In a good relationship you should feel:

  • Positive and comfortable about yourself.
  • Confident and loved, wanted, needed and useful.
  • Having a happy positive relationship is good for your mental health, this goes for all relationships like with your parents, family, friends and boy/girlfriend.

In a bad relationship you could be left feeling:

  • Confused! You could be loving and hating the person at the same time.
  • Angry with yourself or them.
  • Trapped.
  • Depressed and worthless.

These kind of feelings can bring you down and affect your mental health, that's why it's so important to choose your friends wisely. Negative feelings can impact on you and affect your future relationships. If you are in a relationship that is abusive, be that emotionally, physically or sexually, it's time to sort it out – or get out. There's no point staying in a relationship just for the sake of it. Communicate how you really feel and if your needs aren't being met stop fooling yourself; it's time to move on.

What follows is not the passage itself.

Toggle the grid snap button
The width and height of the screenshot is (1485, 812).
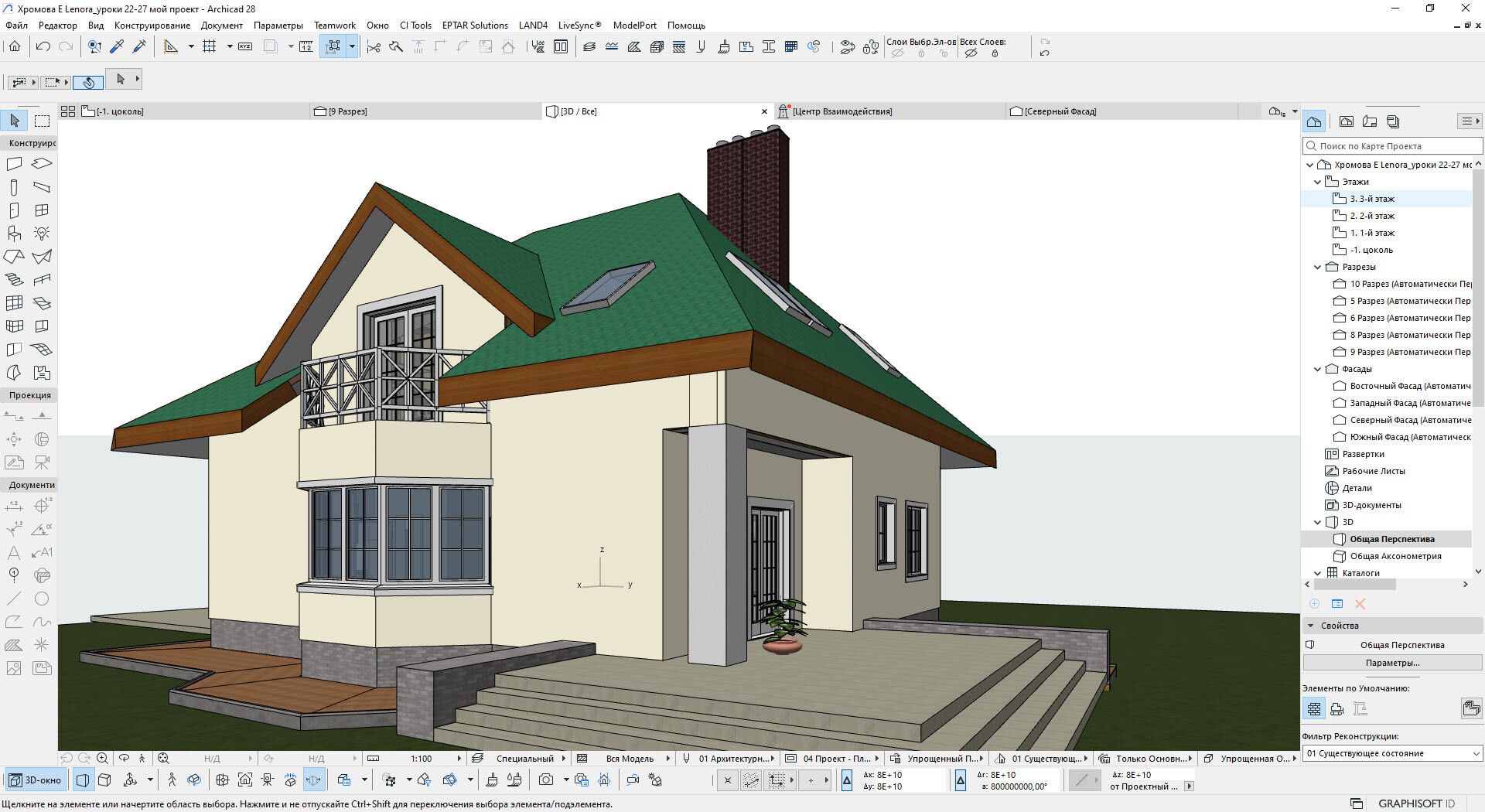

Tips for better communication:

  • Try to listen to the other person's point of view even if you don't agree
  • Be respectful (even if the other person is not)
  • Don't resort to cursing, shouting or put-downs
  • Try to let the other person finish before you have your say
  • Make your point as clearly as you can
  • Choose a good time to discuss touchy subjects
  • Be as open and honest as you can
  • Be reasonable. Ask for what you want but accept that sometimes it is not possible or practical. Communicating well means telling each other in an open and honest way what you think – the good and the not so good.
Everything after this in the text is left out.